Esa sección por sí sola más grande que la mayoría de compartimentos de pilotaje, pero el resto de la cabina de vuelo del clipper era más que generosa. Casi todo el lado de babor estaba ocupado por una mesa de dos metros de largo, ante la cual se encontraba el piloto Jack Ashford, inclinado sobre sus cartas de navegación. Además, contaban con una pequeña mesa de conferencias, donde se sentaba el capitán cuando no pilotaba el avión. Junto a la mesa del capitán había una compuerta oval que conducía al interior del ala por un angosto pasadizo; era una característica especial del clipper poder acceder a los motores en pleno vuelo mediante este pasadizo, y Eddie podía realizar tareas de mantenimiento o reparaciones sencillas, como arreglar una fuga de combustible, sin necesidad de que el avión aterrizara.

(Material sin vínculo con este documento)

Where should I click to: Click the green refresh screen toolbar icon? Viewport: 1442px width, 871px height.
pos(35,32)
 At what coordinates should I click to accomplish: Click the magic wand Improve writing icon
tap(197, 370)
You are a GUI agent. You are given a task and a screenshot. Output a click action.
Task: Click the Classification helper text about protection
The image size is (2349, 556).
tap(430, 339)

A estribor, justo detrás del asiento del copiloto, estaba la escalera que conducía a la cubierta de pasajeros. A continuación, se hallaba el cubículo del operador de la radio, donde Ben Thompson se sentaba, inclinado hacia adelante. Detrás de Ben se sentaba Eddie, de costado, ante una pared compuesta de cuadrantes y una batería de palancas. Un poco a su derecha se encontraba la compuerta oval que daba paso al pasadizo del ala de estribor. En la parte posterior del compartimento de pilotaje, una puerta se abría al compartimento de carga.

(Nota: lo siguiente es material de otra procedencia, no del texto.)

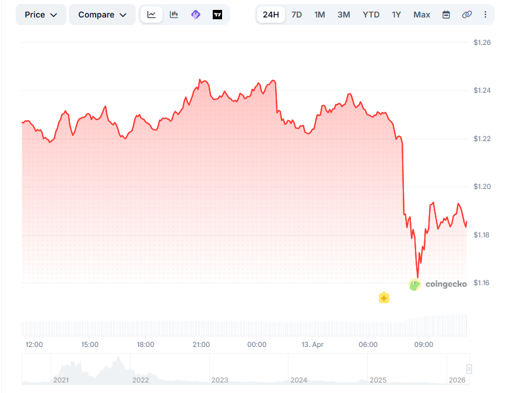Image resolution: width=524 pixels, height=393 pixels.
Task: Expand the Compare dropdown
Action: 102,15
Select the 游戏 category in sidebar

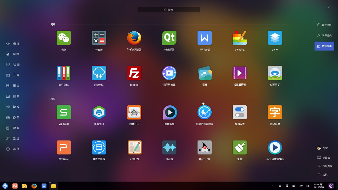pyautogui.click(x=16, y=107)
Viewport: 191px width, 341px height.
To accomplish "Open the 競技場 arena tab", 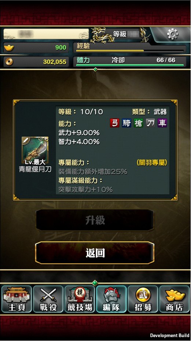I will click(80, 299).
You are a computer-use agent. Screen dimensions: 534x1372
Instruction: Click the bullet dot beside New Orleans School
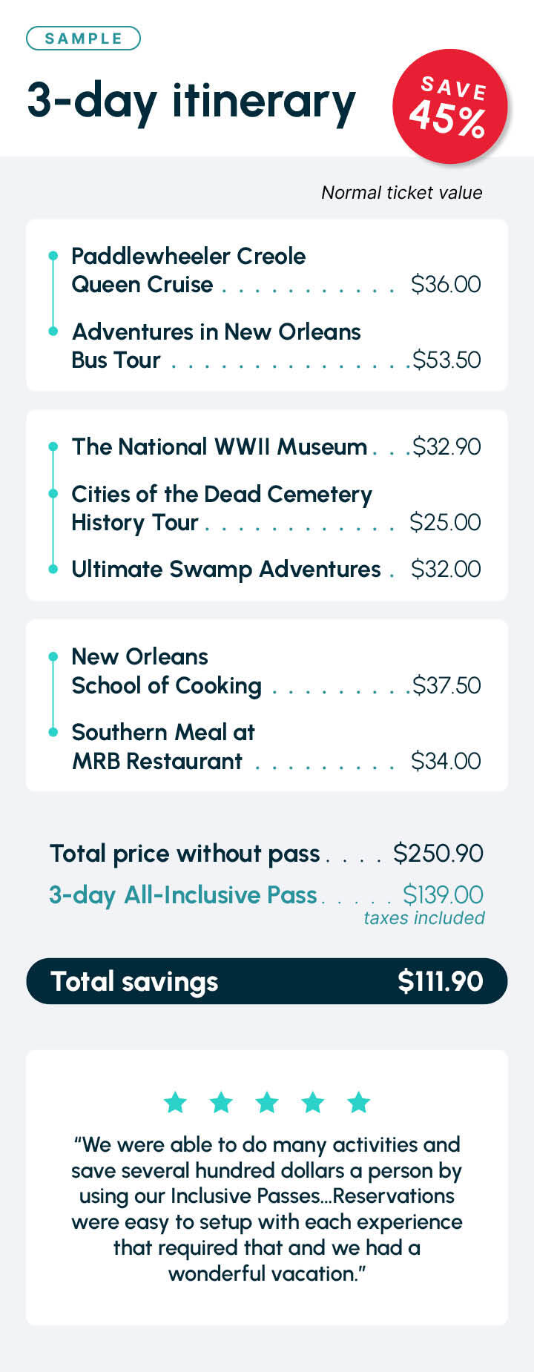point(53,656)
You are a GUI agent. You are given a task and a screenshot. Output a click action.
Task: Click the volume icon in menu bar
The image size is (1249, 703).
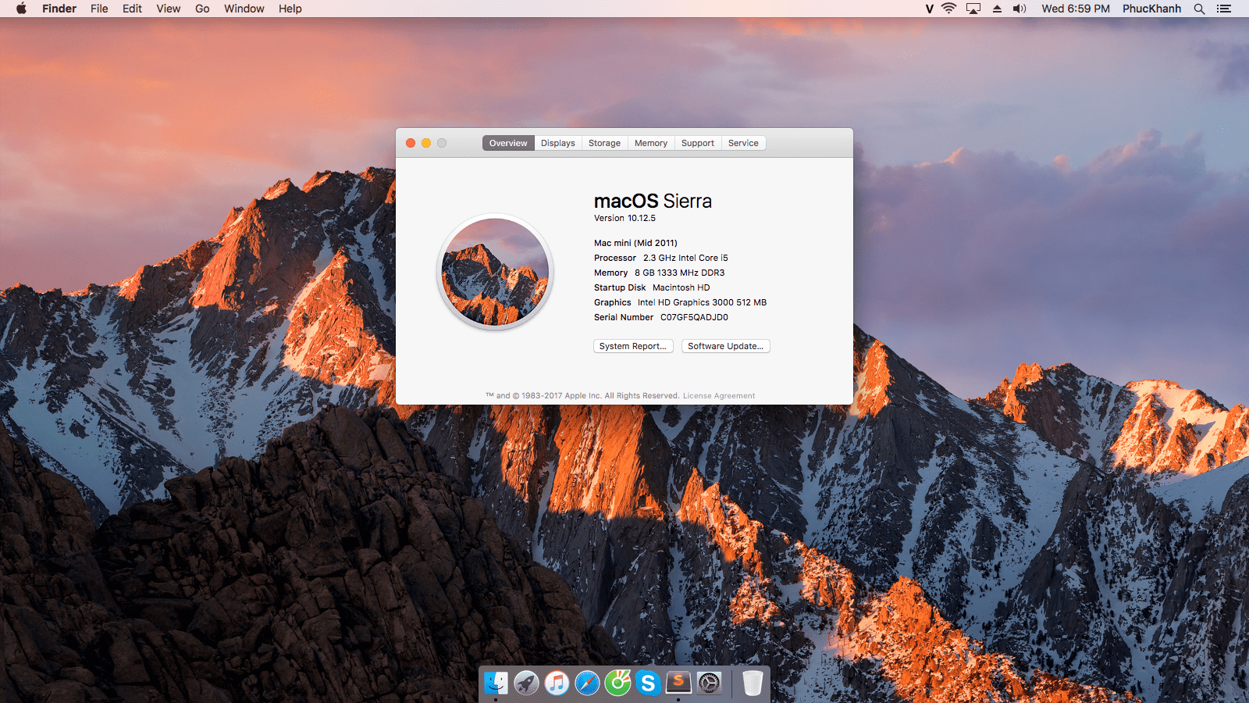coord(1019,9)
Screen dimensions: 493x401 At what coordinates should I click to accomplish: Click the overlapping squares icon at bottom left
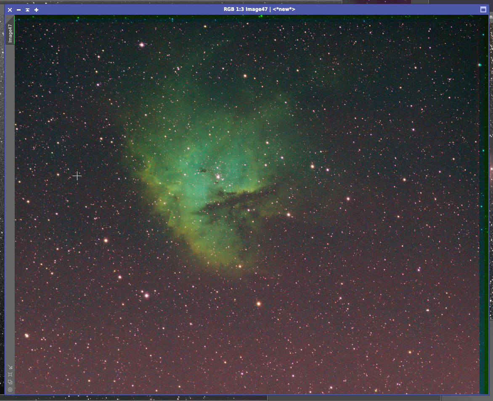point(10,382)
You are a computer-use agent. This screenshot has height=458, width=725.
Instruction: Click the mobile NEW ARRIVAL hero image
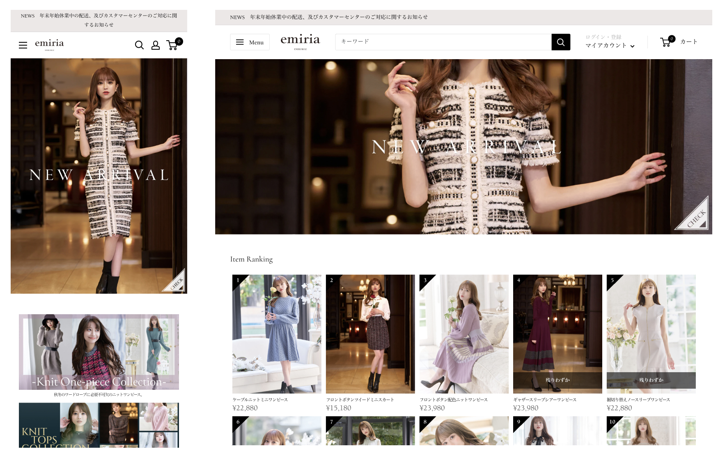[x=99, y=176]
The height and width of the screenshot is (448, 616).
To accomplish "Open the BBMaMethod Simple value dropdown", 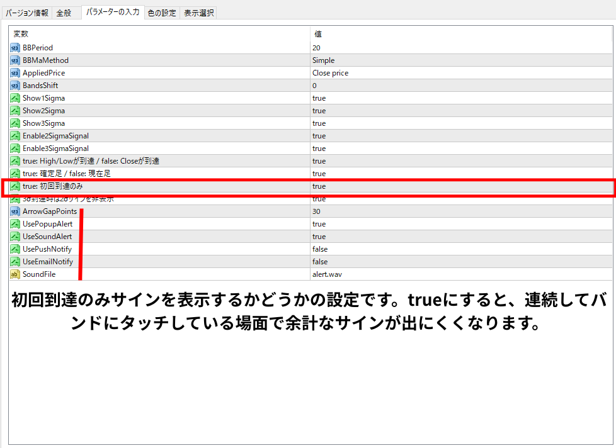I will (x=323, y=60).
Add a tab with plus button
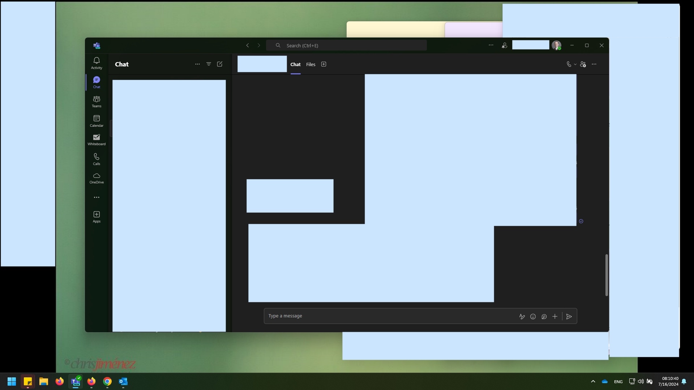 click(x=324, y=64)
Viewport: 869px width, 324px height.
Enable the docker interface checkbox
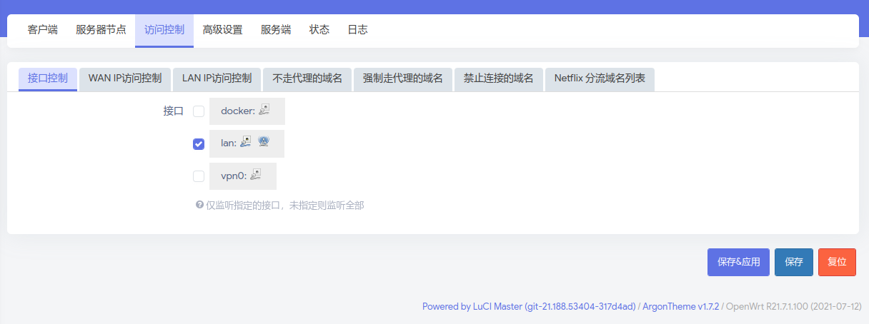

El conjunto medía en total seis metros de largo y tres de anchura, y permitía caminar erguido en toda su extensión. Alfombrado, a prueba de ruidos y decorado con tela verde pálido en las paredes y asientos de piel marrón, era el compartimento de pilotaje más lujoso jamás construido. Cuando Eddie lo vio por primera vez, pensó que se trataba de una broma.